= ЦЕЛЬ ЗАДАНИЯ =
Переведите на английский язык предложение из исходного текста: «Уилберфорс чувствовал, что сражается за будущее христианства».

= ИСХОДНЫЙ ТЕКСТ =
******

Наше короткое кругосветное путешествие было своего рода мысленным экспериментом, в котором мы воображаем, с чем могли столкнуться европейцы несколько столетий назад во времена Великих географических открытий. Надев маску невежества, мы можем задаться простыми вопросами, кажущимися банальными с учетом наших сегодняшних познаний в области истории. Самое интересное в этом мысленном эксперименте то, что до недавнего времени не существовало готового объяснения увиденному нами людскому многообразию, за исключением африканцев и европейцев, встреченных в Южной Америке.
30 июня 1860 года разгневанный священник по имени Сэмюэл Уилберфорс поднялся на кафедру в библиотеке Музея естественной истории Оксфордского университета. Он был готов бороться, но не за свою жизнь, а за нечто более важное — за свое мировоззрение. Уилберфорс чувствовал, что сражается за будущее христианства. Это были дебаты о месте человека в природе, до недавнего времени представлявшие интерес исключительно для философов и духовенства. Добродетельный епископ, воспринимавший Священное Писание буквально, считал, что наш мир существует около 6000 лет и был создан Божьей рукой 23 октября 4004 года до нашей эры, если брать в расчет описанную в Библии генеалогию. В своей речи он затронул один из острых вопросов, занимавших умы большинства из собравшейся аудитории. Возможно ли, чтобы мы могли произойти от обезьяны? Это звучало совершенно абсурдно!

******

= ДАННЫЕ =

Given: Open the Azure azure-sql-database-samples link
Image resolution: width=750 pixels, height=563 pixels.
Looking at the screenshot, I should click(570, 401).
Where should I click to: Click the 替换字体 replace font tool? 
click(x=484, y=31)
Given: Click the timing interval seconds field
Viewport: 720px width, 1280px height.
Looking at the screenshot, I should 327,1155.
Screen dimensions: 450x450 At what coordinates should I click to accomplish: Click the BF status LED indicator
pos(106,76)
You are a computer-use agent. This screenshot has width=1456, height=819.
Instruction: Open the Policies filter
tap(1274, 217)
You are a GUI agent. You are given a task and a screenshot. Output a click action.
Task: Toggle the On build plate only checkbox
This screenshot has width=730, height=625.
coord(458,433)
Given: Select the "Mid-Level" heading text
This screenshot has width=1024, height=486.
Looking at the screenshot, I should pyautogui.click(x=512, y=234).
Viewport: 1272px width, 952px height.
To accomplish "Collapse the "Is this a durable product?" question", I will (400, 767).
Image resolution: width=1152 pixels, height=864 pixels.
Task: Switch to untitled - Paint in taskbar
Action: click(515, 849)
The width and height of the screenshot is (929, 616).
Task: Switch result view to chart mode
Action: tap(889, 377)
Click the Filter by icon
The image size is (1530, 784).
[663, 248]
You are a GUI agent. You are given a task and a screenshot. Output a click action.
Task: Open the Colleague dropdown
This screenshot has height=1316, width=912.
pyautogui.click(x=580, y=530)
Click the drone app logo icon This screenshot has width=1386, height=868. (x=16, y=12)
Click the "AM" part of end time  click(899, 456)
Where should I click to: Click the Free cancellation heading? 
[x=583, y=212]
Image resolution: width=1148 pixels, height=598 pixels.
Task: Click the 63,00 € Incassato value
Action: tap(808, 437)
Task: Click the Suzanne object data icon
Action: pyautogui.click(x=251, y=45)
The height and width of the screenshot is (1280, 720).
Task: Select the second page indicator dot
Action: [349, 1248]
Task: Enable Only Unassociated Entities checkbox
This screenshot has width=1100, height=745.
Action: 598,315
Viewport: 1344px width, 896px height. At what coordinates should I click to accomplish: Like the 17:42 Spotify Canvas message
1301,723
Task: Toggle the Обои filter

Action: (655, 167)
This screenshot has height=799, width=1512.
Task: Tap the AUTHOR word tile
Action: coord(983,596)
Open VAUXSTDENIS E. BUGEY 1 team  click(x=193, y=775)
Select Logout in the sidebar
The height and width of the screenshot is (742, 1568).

******

= РЕЗУЛЬТАТ ВЫПОЛНЕНИЯ =
Wilberforce felt that he was fighting for the future of Christianity.